La entidades con la mayoría culpan a los propietarios de la siderúrgica de frenar un acuerdo u La familia Rubiralta esgrime sus apoyos

Trabajadores de Celsa en la protesta organizada ayer en A Coruña.

Trabajadores de Celsa en la protesta organizada ayer en A Coruña. / Víctor Echave

Agustí Salá

Agustí Salá

Guerra total. La relación entre los Rubiralta, propietarios de la siderúrgica Celsa; y los fondos acreedores, se encuentra en su peor momento. Tras el parón de las fábricas el viernes pasado, entre ellas la de A Laracha (A Coruña), para reclamar un cambio de postura de los acreedores y la oleada de apoyos desde los gobiernos de Galicia, Cataluña, Cantabria y Euskadi, UGT, CCOO y la patronal catalana Foment del Treball, Deutsche Bank, Goldman Sachs, SVP y Cross Ocean, afirman que “los intereses económicos de la familia Rubiralta son el único impedimento a un rescate de la SEPI”, cifrado en 550 millones y que requiere el aval de todos os acreedores antes del 30 de junio.
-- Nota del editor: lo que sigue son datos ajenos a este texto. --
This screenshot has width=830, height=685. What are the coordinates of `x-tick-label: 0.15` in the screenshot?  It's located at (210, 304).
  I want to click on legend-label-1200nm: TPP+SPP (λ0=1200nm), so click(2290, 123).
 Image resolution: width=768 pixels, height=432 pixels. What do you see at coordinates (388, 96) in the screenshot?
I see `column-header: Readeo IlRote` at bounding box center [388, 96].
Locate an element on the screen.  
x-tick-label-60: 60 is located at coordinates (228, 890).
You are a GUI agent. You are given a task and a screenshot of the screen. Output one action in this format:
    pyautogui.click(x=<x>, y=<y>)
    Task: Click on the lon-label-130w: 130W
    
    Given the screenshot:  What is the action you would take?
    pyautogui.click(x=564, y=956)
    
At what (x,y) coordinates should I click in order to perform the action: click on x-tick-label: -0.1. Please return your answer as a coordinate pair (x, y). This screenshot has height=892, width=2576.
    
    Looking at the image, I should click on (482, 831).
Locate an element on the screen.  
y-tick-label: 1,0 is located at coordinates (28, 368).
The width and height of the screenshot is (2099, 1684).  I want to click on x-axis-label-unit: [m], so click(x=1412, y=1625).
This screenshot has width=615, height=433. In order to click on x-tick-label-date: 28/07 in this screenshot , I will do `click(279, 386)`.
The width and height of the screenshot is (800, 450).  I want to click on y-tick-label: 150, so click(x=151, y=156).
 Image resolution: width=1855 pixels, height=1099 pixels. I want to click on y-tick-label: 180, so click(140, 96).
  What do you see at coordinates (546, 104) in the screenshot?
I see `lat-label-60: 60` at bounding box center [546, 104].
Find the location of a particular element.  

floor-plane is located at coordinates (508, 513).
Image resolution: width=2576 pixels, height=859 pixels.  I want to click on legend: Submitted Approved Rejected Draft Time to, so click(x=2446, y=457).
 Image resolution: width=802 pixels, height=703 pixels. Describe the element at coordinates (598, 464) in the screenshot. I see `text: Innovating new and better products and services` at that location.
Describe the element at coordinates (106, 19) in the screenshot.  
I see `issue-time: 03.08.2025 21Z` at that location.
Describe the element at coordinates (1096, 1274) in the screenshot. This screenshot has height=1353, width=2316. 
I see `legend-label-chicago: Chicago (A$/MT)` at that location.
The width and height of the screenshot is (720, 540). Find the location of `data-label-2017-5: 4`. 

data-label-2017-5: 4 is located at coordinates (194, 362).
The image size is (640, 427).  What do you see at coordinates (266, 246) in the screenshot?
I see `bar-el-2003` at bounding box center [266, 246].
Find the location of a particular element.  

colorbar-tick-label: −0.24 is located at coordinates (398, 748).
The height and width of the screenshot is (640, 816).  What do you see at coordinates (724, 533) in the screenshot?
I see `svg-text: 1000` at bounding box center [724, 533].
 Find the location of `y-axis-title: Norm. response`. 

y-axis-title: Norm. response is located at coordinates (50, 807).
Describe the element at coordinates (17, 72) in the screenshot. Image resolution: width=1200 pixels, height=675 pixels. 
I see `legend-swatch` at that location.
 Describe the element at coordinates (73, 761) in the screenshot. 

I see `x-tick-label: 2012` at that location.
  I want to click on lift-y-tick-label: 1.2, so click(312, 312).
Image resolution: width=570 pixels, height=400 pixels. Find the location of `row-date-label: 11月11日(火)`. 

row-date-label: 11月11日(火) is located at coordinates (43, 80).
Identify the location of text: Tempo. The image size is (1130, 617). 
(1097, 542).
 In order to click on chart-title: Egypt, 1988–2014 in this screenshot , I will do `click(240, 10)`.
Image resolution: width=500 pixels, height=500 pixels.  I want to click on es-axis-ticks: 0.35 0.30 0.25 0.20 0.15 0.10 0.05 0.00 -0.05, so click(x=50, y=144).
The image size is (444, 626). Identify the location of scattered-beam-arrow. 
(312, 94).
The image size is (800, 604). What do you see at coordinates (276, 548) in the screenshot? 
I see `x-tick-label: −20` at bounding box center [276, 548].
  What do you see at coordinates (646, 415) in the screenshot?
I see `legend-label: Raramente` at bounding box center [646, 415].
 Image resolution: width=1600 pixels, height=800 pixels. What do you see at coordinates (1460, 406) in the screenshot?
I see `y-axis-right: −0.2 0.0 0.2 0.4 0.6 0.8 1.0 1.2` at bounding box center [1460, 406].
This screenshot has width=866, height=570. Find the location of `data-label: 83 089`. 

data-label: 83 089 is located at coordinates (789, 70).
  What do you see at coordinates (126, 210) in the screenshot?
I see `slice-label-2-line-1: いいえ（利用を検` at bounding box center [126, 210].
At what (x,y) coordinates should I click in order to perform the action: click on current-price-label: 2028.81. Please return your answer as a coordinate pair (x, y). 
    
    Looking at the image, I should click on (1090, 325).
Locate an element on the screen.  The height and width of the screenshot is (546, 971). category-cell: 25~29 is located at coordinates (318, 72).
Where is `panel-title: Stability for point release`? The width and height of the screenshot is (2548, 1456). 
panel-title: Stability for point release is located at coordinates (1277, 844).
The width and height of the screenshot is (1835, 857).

En juego están unos 30.000 empleos directos e indirectos.

La reacción y recordó que los fondos acreedores adquirieron a la banca la deuda de la compañía con hasta un 80% de quita en el caso del instrumento convertible y de un 20% en la deuda sénior y que “nunca han financiado a la compañía ni se han interesado por su plan estratégico”. Justo lo contrario de lo que afirman estos fondos que, en un comunicado, “reiteran su compromiso actual y futuro con la viabilidad de Celsa y de su proyecto industrial”. Y también niegan “cualquier voluntad de deslocalización industrial o de traslado al extranjero del centro de decisiones de la compañía”.

A juicio de la siderúrgica, la propuesta de los fondos “pretende la extracción y expropiación del valor de la compañía a través de una rentabilidad del 80% anual, que obtendrían soportada sobre la ayuda pública y a costa de todos los grupos de interés de la compañía (trabajadores, proveedores, clientes, comunidades…) de su actividad industrial, y de las inversiones necesarias para la transición energética”. La reducción del nominal de la deuda que piden los fondos, agregan, “pasa por la firma de un nuevo instrumento financiero que comporte la constitución de una empresa holding propietaria de las acciones de Celsa con sede fiscal y mercantil en Luxemburgo; y formalizado con una segunda sociedad propiedad de los fondos y con sede fiscal y mercantil también en Luxemburgo”.

Estos fondos, que poseen el 90% de la deuda jumbo y convertible de la compañía, ”reconocen plenamente el papel de Celsa como empleador y contribuyente a las economías regionales y quiere que esta labor continúe” El único punto de desacuerdo, aseguran, es en cuánto se beneficia la familia Rubiralta de este acuerdo “a costa de los acreedores de la compañía”.